Entries taken from a collection
□ □ □ □

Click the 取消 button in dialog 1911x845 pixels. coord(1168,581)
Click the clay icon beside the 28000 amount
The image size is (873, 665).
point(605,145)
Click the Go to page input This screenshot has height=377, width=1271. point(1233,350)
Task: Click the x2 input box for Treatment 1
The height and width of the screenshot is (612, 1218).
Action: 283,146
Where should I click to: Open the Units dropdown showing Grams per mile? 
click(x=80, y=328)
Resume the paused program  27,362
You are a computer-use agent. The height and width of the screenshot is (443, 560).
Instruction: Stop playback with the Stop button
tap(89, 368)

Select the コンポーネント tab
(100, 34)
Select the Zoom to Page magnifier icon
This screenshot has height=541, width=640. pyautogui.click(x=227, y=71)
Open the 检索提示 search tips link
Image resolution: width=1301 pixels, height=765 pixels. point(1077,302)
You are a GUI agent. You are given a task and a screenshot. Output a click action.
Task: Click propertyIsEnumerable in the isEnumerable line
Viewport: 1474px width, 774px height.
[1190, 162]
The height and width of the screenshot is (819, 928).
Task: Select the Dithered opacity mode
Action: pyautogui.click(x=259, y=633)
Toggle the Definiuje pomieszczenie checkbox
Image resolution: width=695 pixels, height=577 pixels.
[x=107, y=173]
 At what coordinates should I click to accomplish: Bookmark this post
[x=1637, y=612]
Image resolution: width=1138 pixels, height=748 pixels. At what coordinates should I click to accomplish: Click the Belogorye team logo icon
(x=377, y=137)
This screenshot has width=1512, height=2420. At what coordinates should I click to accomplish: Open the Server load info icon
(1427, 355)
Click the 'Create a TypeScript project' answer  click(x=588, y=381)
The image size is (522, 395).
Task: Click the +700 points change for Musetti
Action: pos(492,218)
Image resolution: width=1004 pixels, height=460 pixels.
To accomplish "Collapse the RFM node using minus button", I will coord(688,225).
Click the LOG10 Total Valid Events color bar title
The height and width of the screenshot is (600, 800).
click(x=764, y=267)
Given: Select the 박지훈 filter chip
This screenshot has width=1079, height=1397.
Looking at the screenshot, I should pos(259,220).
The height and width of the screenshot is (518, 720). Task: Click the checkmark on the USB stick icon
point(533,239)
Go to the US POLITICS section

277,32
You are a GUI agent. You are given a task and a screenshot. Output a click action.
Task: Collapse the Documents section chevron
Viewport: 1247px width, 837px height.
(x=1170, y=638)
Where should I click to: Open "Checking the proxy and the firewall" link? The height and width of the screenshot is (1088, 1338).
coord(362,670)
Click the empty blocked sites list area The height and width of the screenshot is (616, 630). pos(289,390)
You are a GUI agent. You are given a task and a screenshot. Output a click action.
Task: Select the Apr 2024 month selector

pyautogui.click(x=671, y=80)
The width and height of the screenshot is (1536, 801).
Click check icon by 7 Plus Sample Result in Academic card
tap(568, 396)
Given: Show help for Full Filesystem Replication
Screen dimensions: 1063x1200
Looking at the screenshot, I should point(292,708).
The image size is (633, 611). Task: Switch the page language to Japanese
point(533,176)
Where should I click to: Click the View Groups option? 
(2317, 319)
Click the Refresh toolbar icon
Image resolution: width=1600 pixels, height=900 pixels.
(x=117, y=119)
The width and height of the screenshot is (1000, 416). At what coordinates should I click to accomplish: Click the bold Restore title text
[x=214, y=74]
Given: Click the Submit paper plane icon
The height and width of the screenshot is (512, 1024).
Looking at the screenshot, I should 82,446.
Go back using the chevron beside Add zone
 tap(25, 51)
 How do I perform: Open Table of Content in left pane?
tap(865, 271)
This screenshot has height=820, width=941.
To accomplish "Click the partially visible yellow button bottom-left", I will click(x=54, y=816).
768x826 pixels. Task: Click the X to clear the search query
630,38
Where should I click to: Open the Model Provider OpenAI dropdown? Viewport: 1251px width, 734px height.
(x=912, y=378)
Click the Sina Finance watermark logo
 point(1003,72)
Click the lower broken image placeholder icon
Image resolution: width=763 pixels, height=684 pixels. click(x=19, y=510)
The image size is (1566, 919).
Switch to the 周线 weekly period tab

□ □ □ □

**Exercise**. Reproduce exactly the line bearing "Click the Sina Finance watermark logo" and all the lines that come after it in the records above; add nothing.

**Reply**.
Click the Sina Finance watermark logo
 point(1003,72)
Click the lower broken image placeholder icon
Image resolution: width=763 pixels, height=684 pixels. click(x=19, y=510)
The image size is (1566, 919).
Switch to the 周线 weekly period tab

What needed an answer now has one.